Great high-level strategy + examples - these are the sorts of considerations that really serve a discussion on data standardization well. The more logically ordered / less arbitrary a data standard is, the more people will think it makes enough sense to adopt.

One thing I'm curious about: how do you deal with subsetting this data? As in, if you want all the 2013 data - what's the plan? ls *_2013* I guess. Actually, that's sort of slick - at Journal Club when we read the papers linked above, we were chewing on the idea of organization through folders, which becomes annoying if you want to collect all the files for a given year if you've put them in folders by site (or vice versa, or whatever). If you're comfortable having a giant directory of a zillion data files named this way, some basic shell usage can provide more flexible subsetting. Interesting idea!

ivanhanigan commented 8 years ago

@BillMills We avoided having zillions of files in a folder, but used folders too. The main repo we used is a data portal called 'Metacat', an open source portal designed to host all kinds of ecological data https://knb.ecoinformatics.org/#tools. This indexes files and the user can browse or search a catalogue.

I think the consideration about people being uncomfortable with a zillion files in a folder is important (plus issues of disk I/O when backing up or copying such a beast). We were safeguarding against users downloading a stack of files, and then not knowing where they had come from... a potential issue I think you'll agree? This way it seems not to hard to figure out what these are regardless where they end up on the downstream users computer.

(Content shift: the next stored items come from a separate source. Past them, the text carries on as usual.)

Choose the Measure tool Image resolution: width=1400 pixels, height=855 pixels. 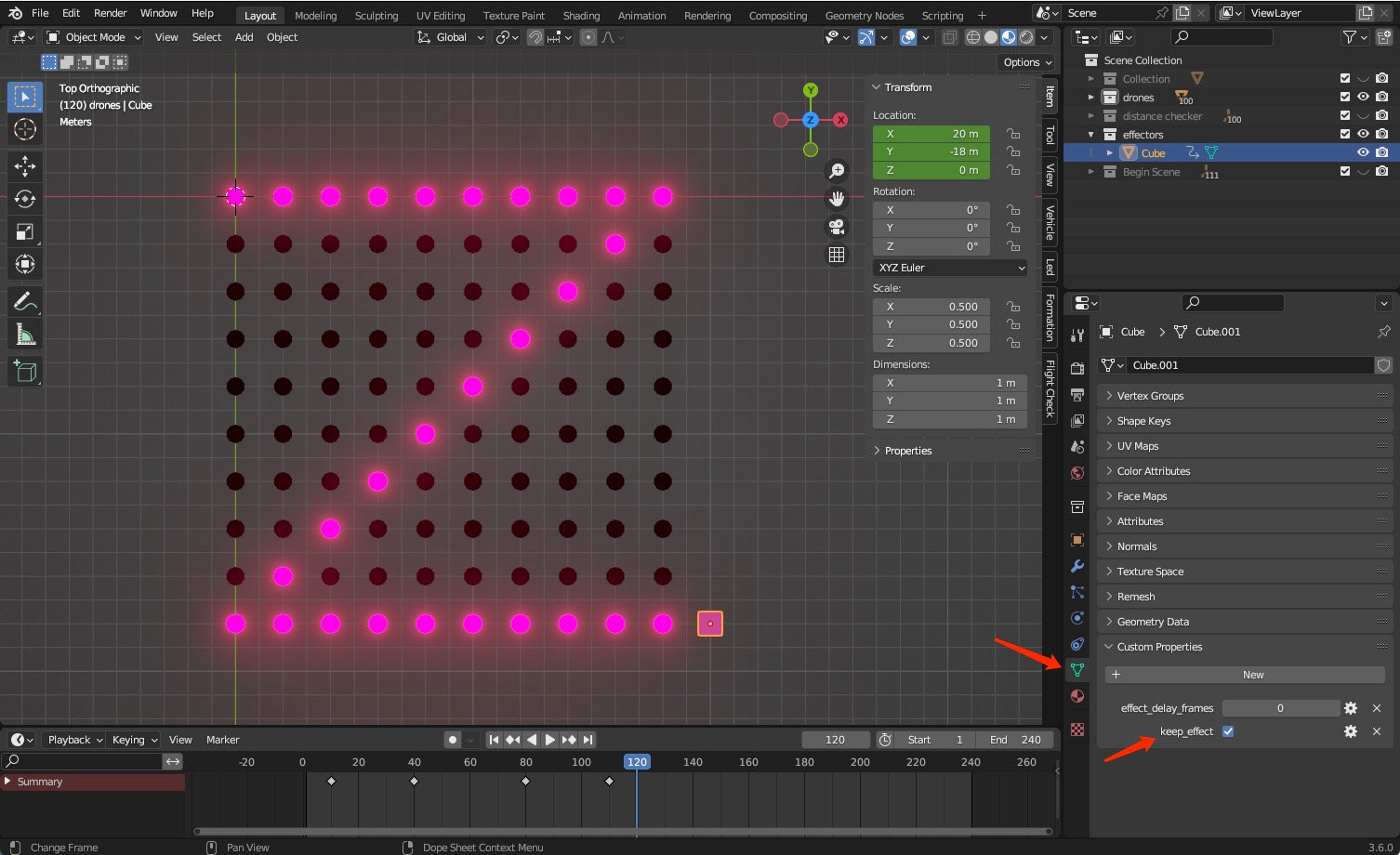(x=25, y=335)
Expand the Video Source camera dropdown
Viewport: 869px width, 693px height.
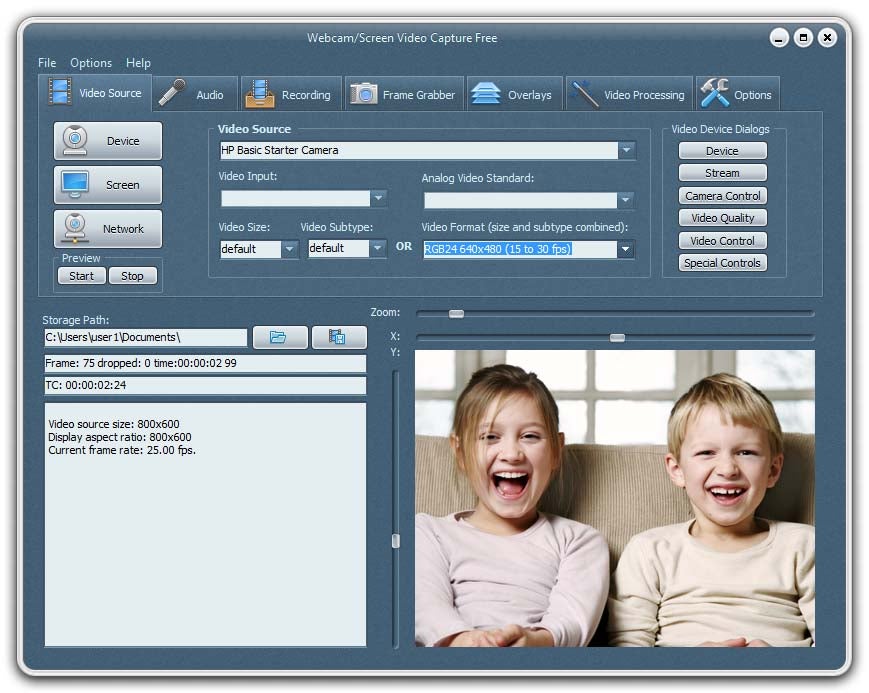(x=626, y=150)
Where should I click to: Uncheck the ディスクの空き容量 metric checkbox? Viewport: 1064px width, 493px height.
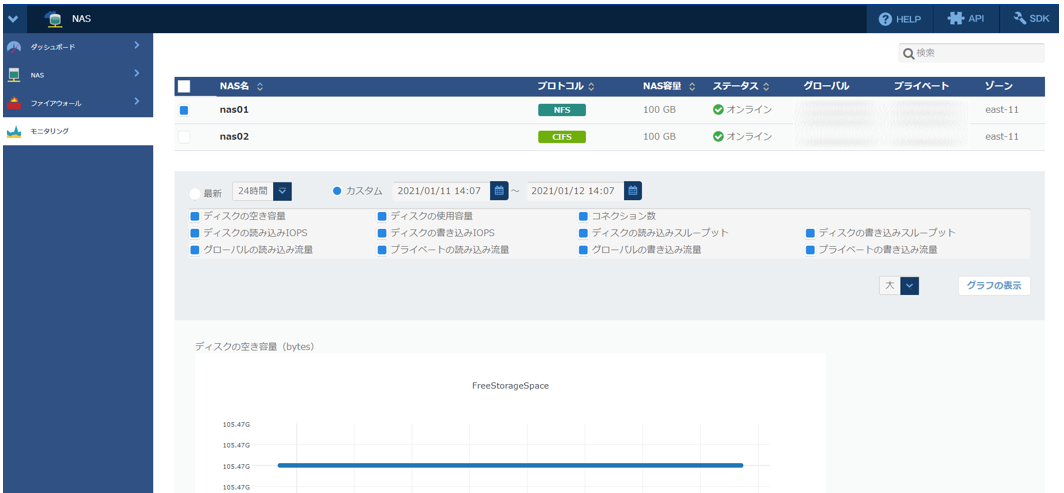(195, 216)
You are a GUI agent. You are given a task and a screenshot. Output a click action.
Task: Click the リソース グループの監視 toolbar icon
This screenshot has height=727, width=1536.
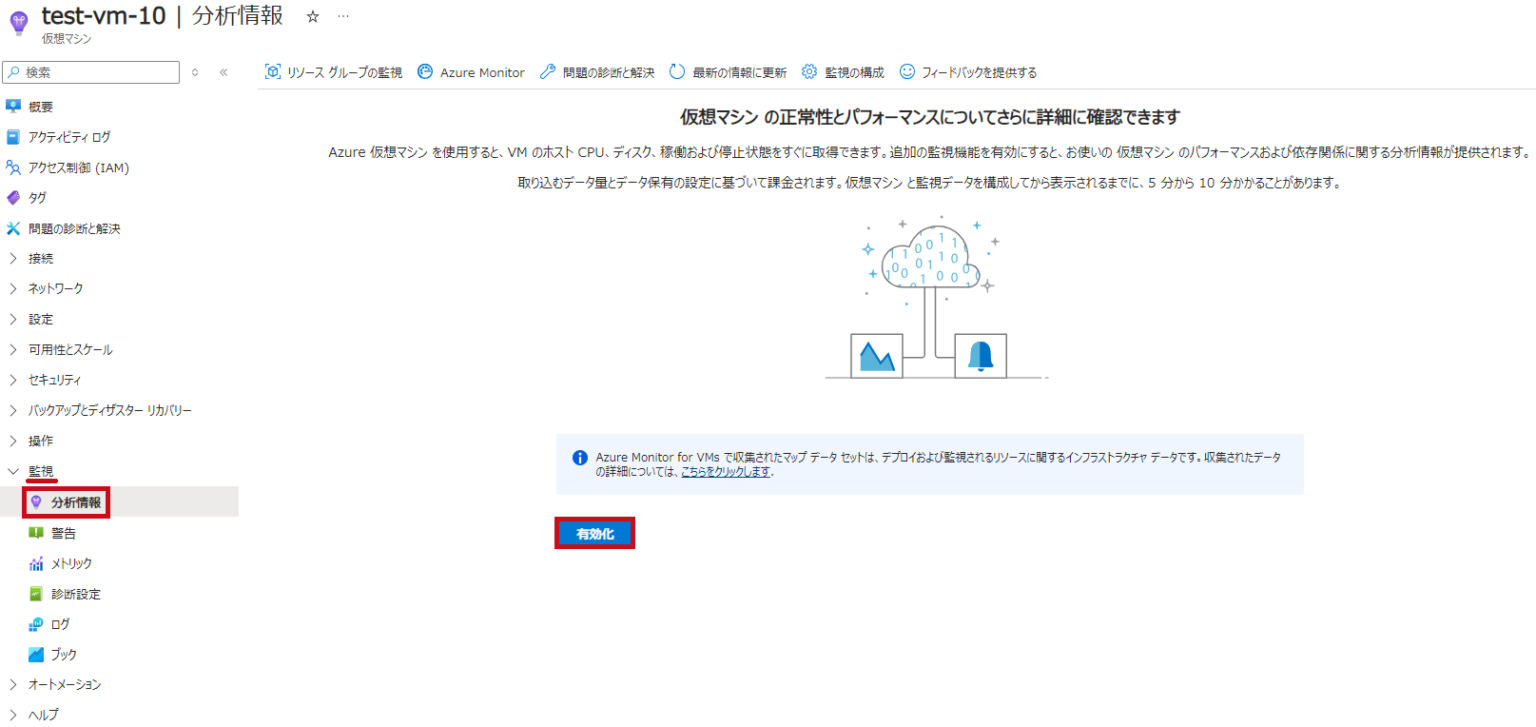pyautogui.click(x=270, y=71)
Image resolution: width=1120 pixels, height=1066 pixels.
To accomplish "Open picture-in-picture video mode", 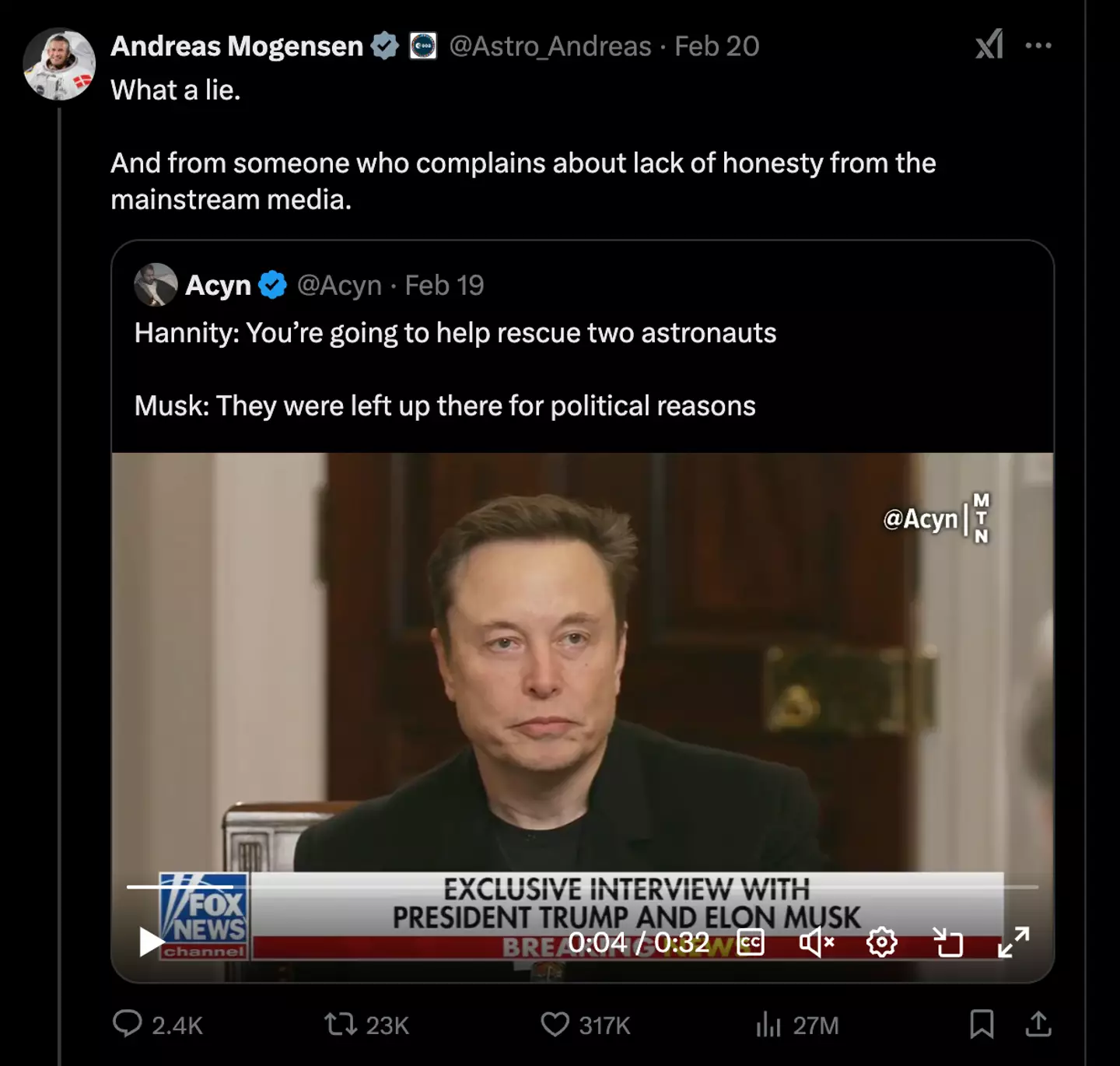I will tap(948, 942).
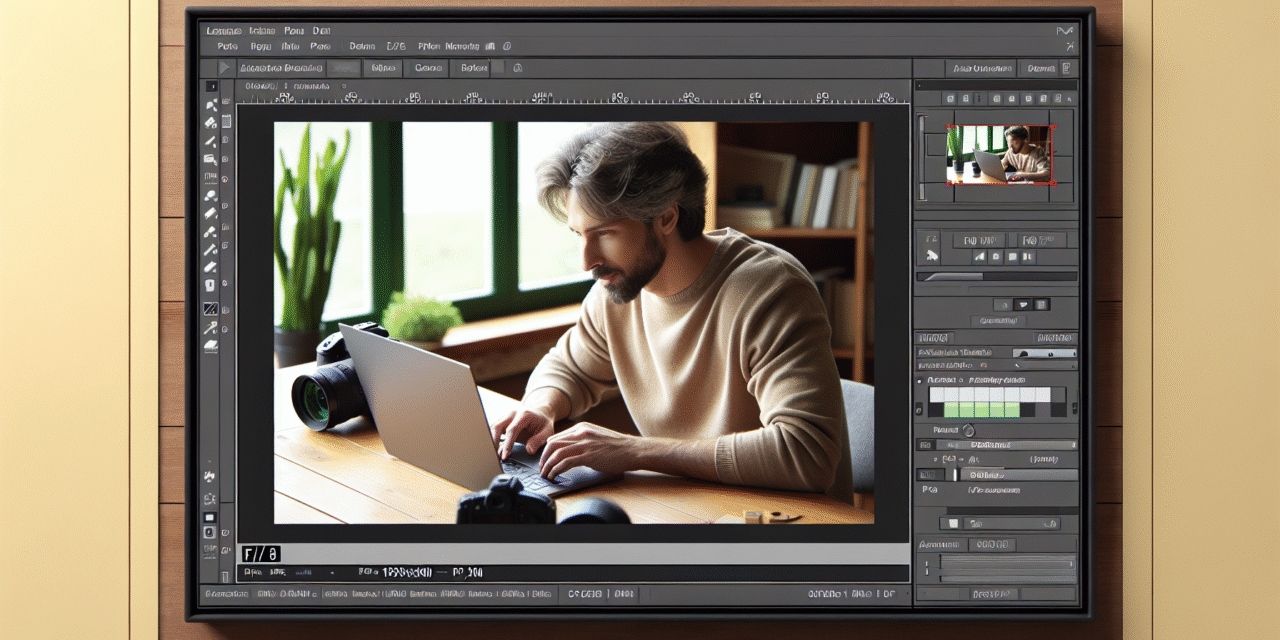
Task: Click the squiggle icon at window's top-right corner
Action: coord(1065,31)
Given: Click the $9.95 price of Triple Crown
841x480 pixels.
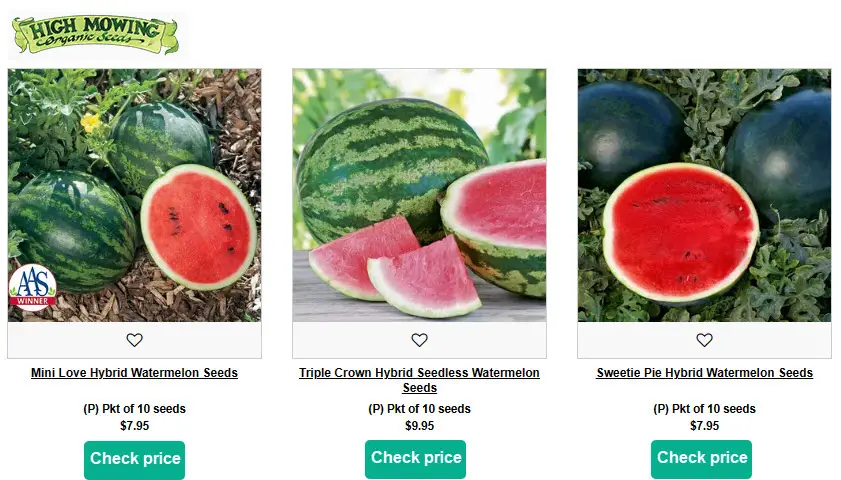Looking at the screenshot, I should (419, 426).
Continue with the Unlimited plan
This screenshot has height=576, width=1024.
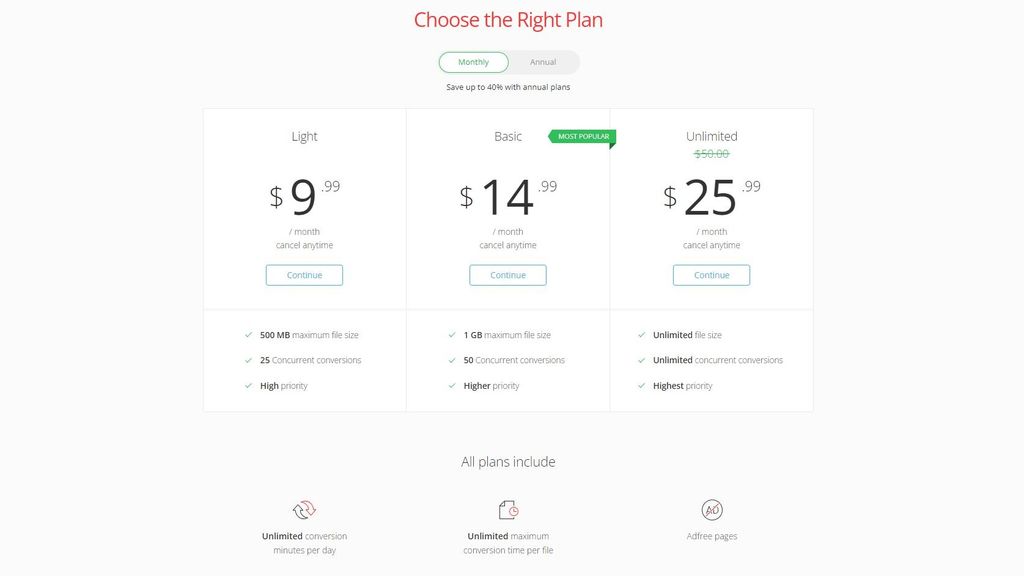[x=711, y=275]
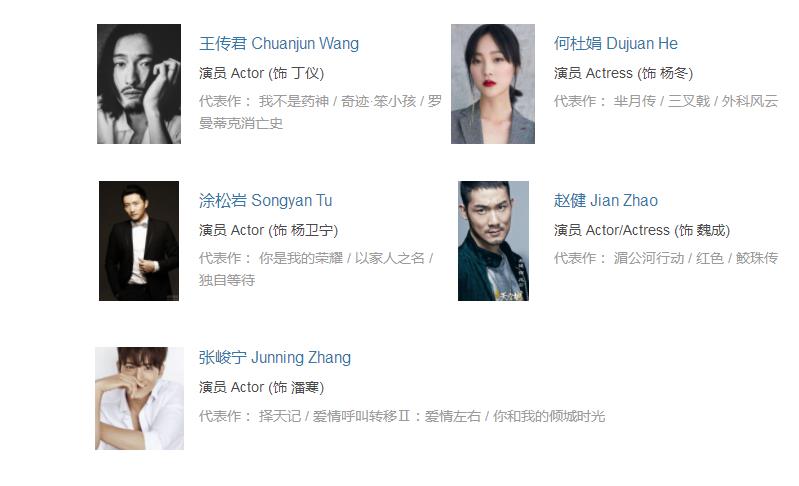The image size is (799, 486).
Task: Open Dujuan He's photo thumbnail
Action: point(493,84)
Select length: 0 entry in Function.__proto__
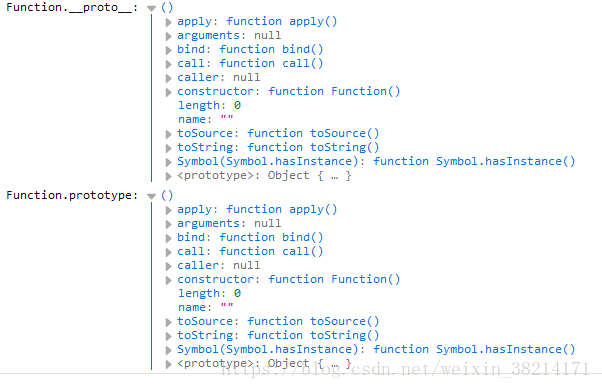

In my own work, I do like the ability to use substrings and regular expressions on lists of zillions of files, but I also keep these in sensible folders. For eg:

setwd("~/data/AWAP_GRIDS/")
filelist <- dir(recursive=T, pattern="totals_2013")
filelist
      [,1]                              
 [1,] "data/totals_2013010120130131.tif"
 [2,] "data/totals_2013020120130228.tif"
 [3,] "data/totals_2013030120130331.tif"
 [4,] "data/totals_2013040120130430.tif"
 [5,] "data/totals_2013050120130531.tif"
 [6,] "data/totals_2013060120130630.tif"
 [7,] "data/totals_2013070120130731.tif"
 [8,] "data/totals_2013080120130831.tif"
 [9,] "data/totals_2013090120130930.tif"
[10,] "data/totals_2013100120131031.tif"
[11,] "data/totals_2013110120131130.tif"
[12,] "data/totals_2013120120131231.tif"
bkatiemills commented 8 years ago

(plus issues of disk I/O when backing up or copying such a beast).

Another question of the right tool (or strategy) for the job. We're at a point now where hardware just blows this problem away at any human scale of data - ie, no researcher is ever in their lifetime going to be able to manually collect enough datasets to make this a problem for data collected by hand; the situation is different with automated data collection systems, but those aren't viable everywhere.

We were safeguarding against users downloading a stack of files, and then not knowing where they had come from... a potential issue I think you'll agree?

Absolutely; that's why I think a bunch about how to make data self-describing, through effective use of metadata. Encoding metadata in your filenames is essentially what you're doing, and that's as good a solution as any. It's a really tough problem that I don't have an answer to yet - see for example, this ongoing discussion.